Top Energy Stories of the Summer

The Obama administration released its landmark carbon emissions rule this summer, but that’s just one piece of the energy news puzzle over the past few months. We’ve made things easy for you to catch up, with a countdown of the top stories you clicked, broken down by topic. Top on your minds? How the domestic oil and gas boom and the growth of renewable power are changing the energy industry, what environmental regulations mean for the future of coal and how campaigns in energy-rich states could determine whether the Republicans or Democrats control the Senate.

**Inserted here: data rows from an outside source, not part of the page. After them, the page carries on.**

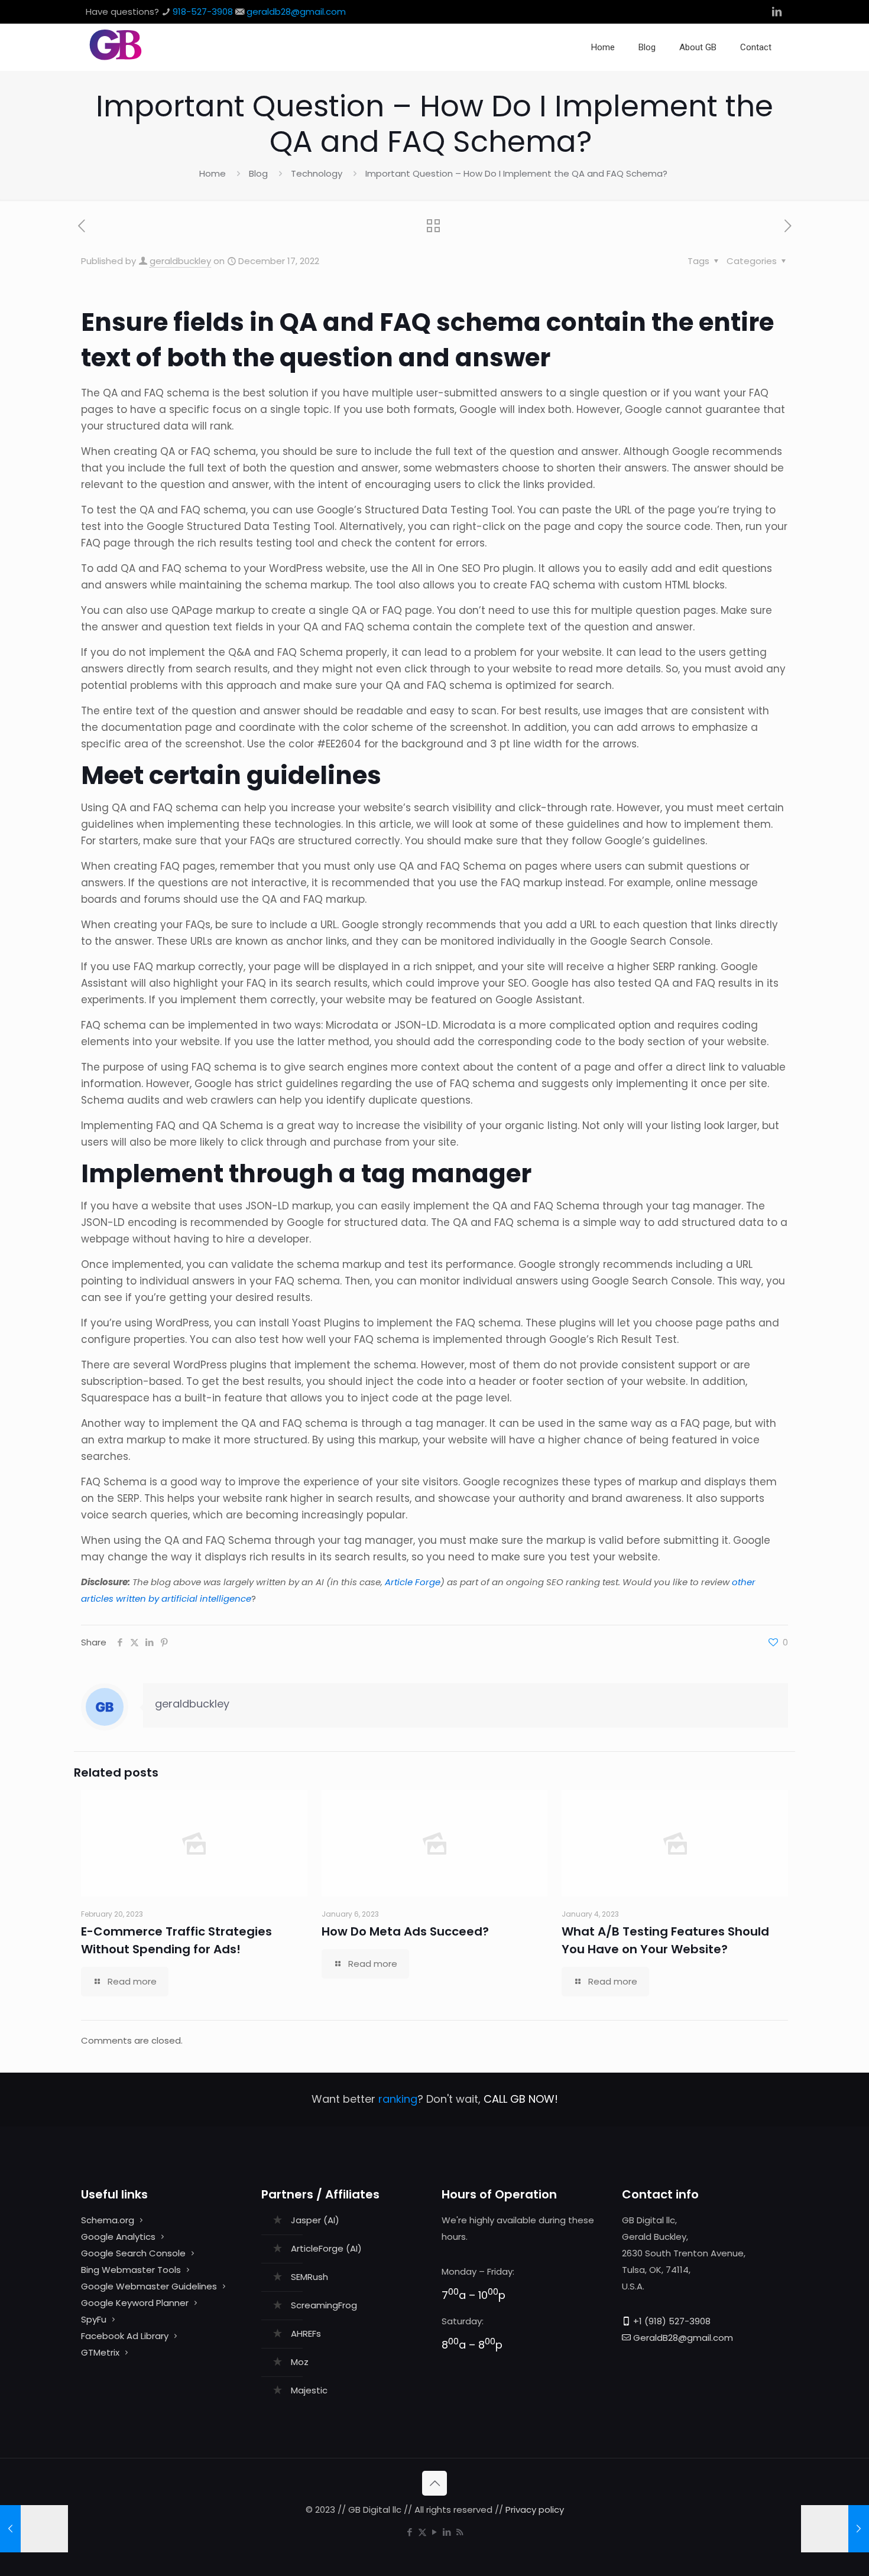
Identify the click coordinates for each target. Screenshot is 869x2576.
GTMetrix (100, 2352)
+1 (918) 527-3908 (672, 2321)
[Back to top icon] (434, 2483)
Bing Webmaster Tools (131, 2269)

The stories come together to paint an interesting picture of how an evolving energy mix and campaigns to curb greenhouse gases are changing the face of the electric industry. Your favorite headlines offer a clue as to what stories will continue to drive the news cycle in the fall and over the next few years.

#5 The Curious World of Electric Regulators

It’s been a newsworthy year for the Federal Energy Regulatory Commission, from contentious nominations to leaked memos highlighting grid security weaknesses.

FERC is an independent agency that regulates how wholesale power is transmitted and sold across state borders. It’s also in charge of making sure the power grid operates reliably to prevent outages. With the growth of renewable energy and natural gas, as the U.S. electric system becomes increasingly complex and interconnected, FERC news is becoming more prominent.

One of the biggest stories this year came from Wall Street Journal’s Rebecca Smith, who reported saboteurs could knock out just nine of the country’s electric-transmission substations and cause a national blackout.

U.S. Risks National Blackout From Small-Scale Attack
from Wall Street Journal by Rebecca Smith

FERC is proposing to approve a proposal from the industry-run electric reliability agency to identify weak links and develop security plans, although it has asked for some revisions.

FERC Finds Flaws in Electric-Grid Security Proposal
from Wall Street Journal by Rebecca Smith

The agency is also in an ongoing process to finalize cybersecurity rules for the grid.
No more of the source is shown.